> _ASSIGNMENT_:
Your answer is the lines below, exactly, from the one that contains "Hobiju lobijs apbalvo" through the one that contains "2000. gadu populārākās galda spēles", both included.

> _GIVEN ENTRIES_:
==================================================
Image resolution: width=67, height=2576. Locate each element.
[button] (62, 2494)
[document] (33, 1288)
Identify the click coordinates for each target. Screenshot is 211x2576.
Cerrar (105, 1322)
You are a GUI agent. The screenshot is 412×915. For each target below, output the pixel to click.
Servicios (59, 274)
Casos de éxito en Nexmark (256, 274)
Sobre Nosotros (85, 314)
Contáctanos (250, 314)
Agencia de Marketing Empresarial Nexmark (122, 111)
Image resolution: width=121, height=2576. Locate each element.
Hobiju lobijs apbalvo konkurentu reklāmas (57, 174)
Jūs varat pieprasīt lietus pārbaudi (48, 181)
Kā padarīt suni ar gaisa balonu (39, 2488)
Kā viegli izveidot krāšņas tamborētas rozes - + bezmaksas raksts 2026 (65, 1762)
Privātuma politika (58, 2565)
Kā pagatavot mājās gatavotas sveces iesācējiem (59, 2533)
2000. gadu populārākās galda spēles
==================================================
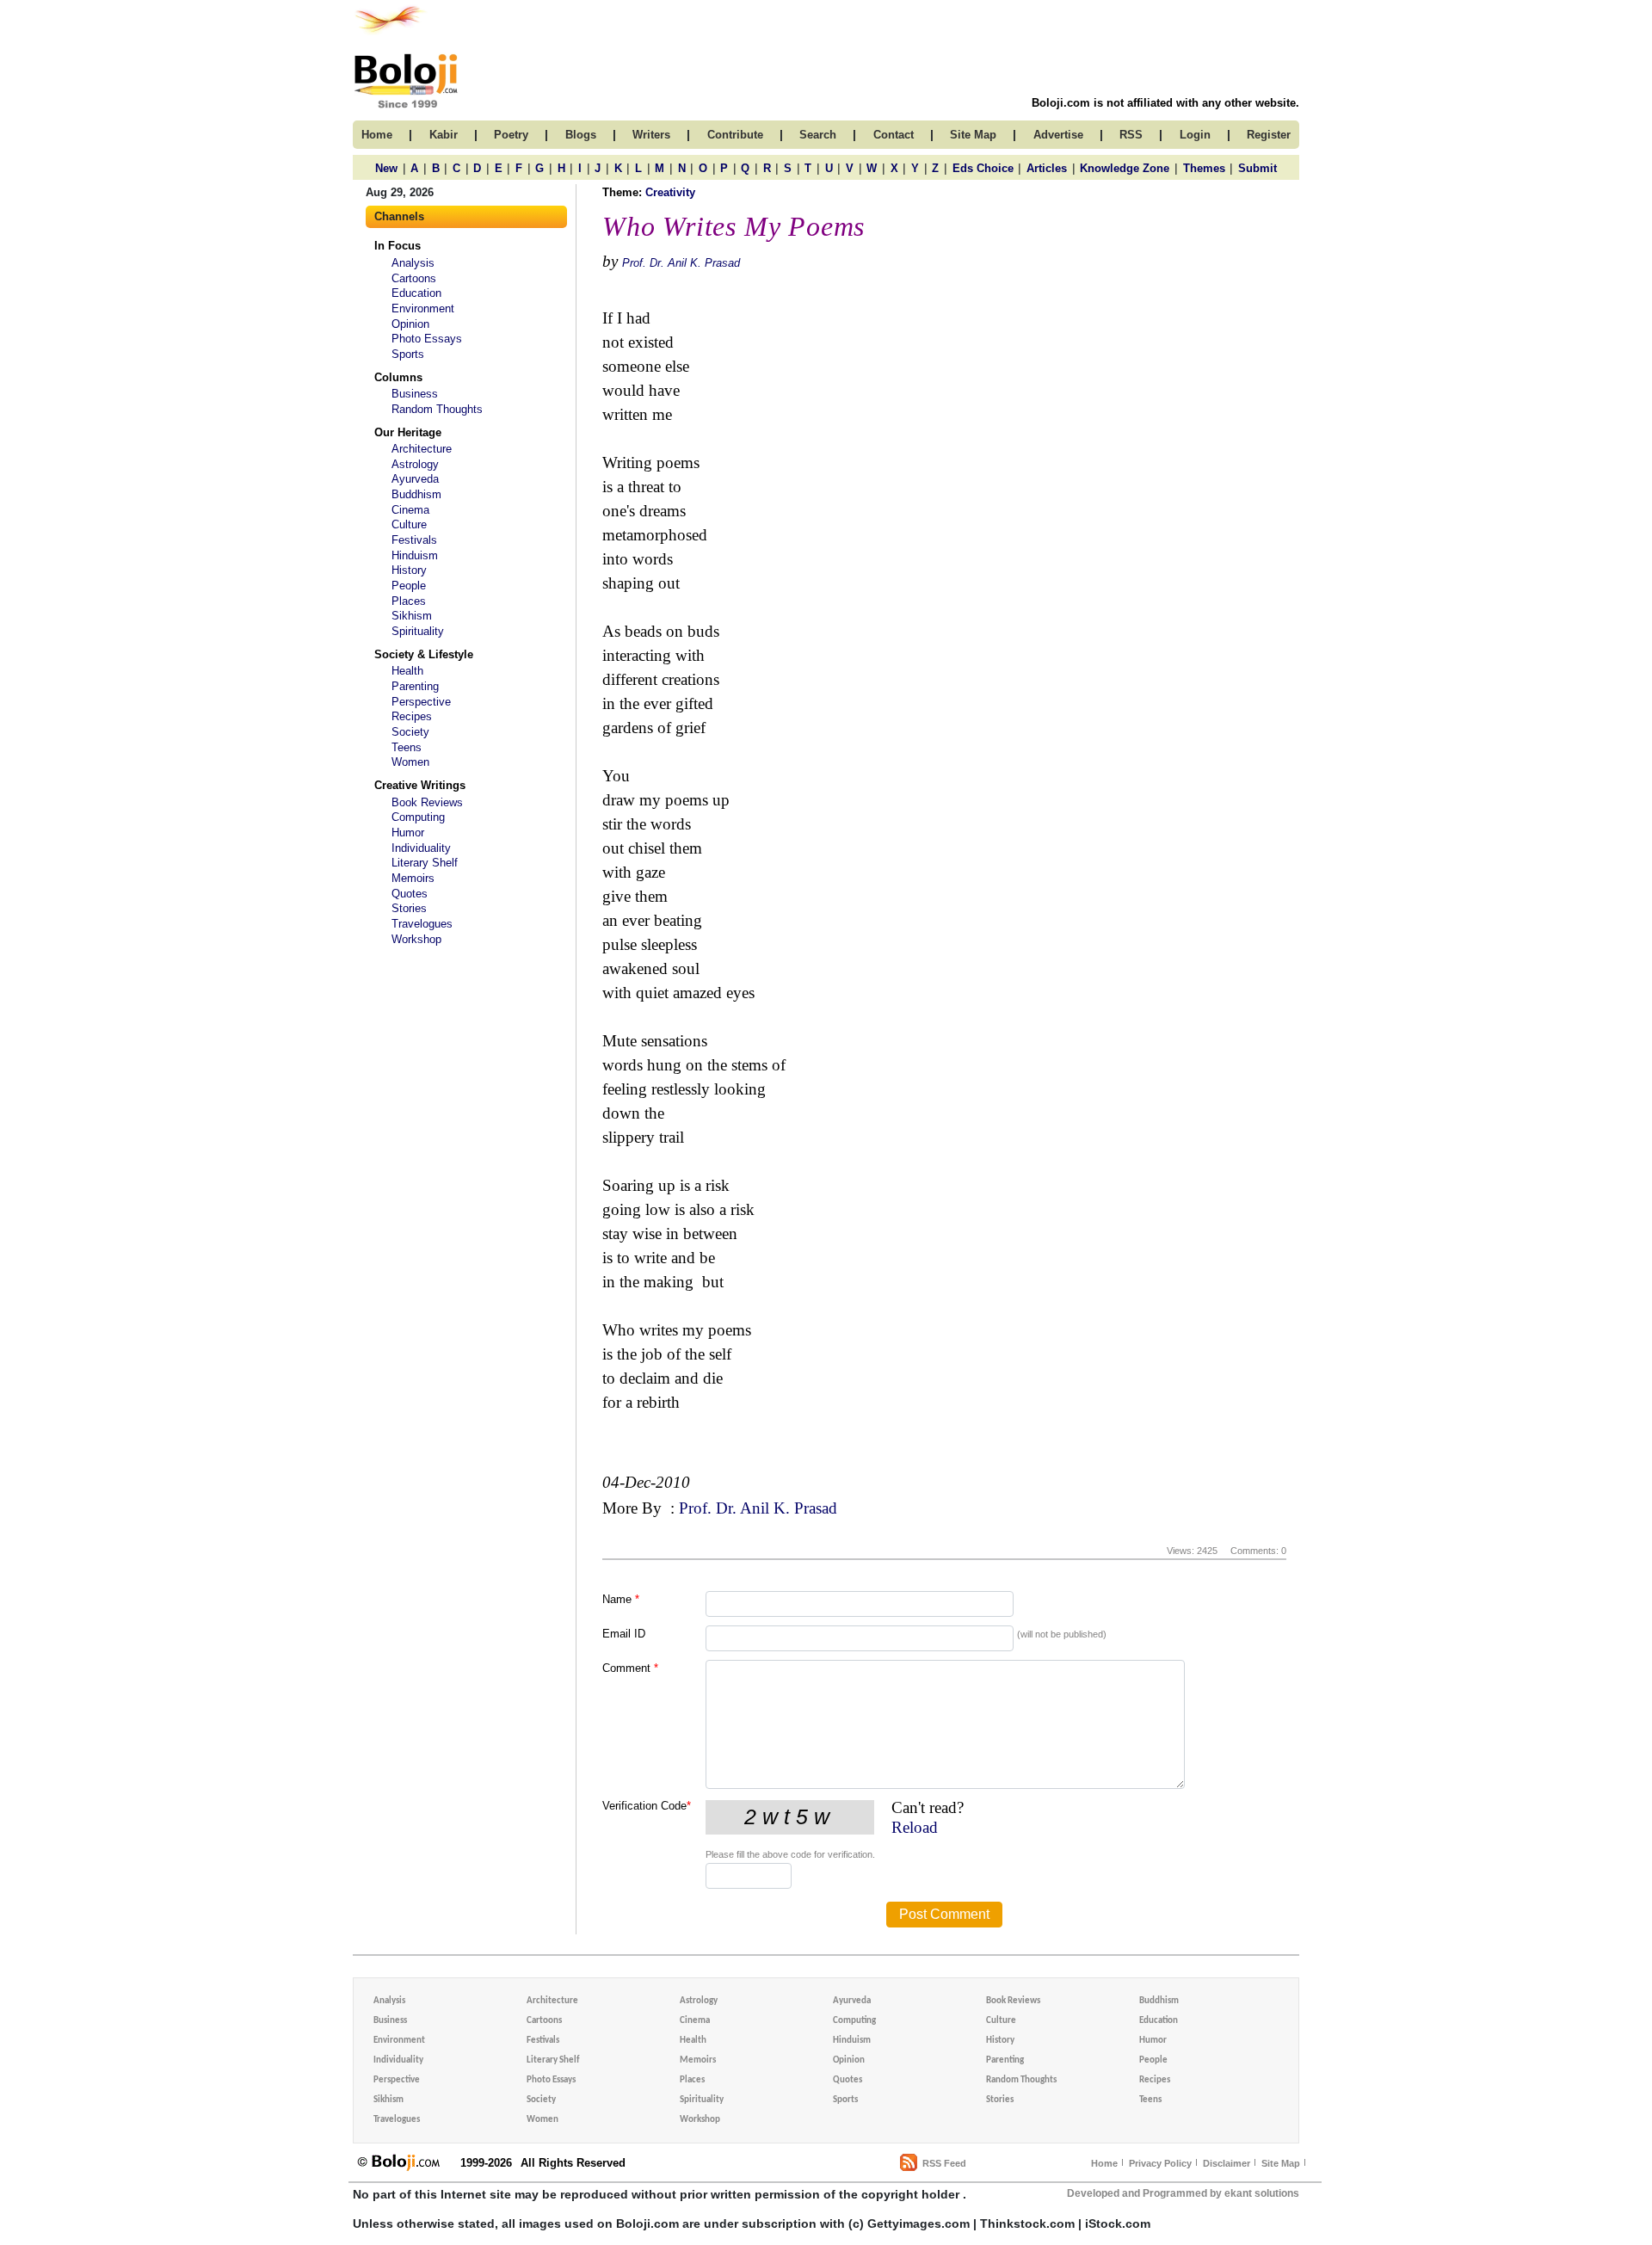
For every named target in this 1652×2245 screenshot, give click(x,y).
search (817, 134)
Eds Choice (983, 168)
==================================================
> _RESULT_:
Hobiju lobijs apbalvo konkurentu reklāmas (57, 174)
Jūs varat pieprasīt lietus pārbaudi (48, 181)
Kā padarīt suni ar gaisa balonu (39, 2488)
Kā viegli izveidot krāšņas tamborētas rozes - + bezmaksas raksts 2026 (65, 1762)
Privātuma politika (58, 2565)
Kā pagatavot mājās gatavotas sveces iesācējiem (59, 2533)
2000. gadu populārākās galda spēles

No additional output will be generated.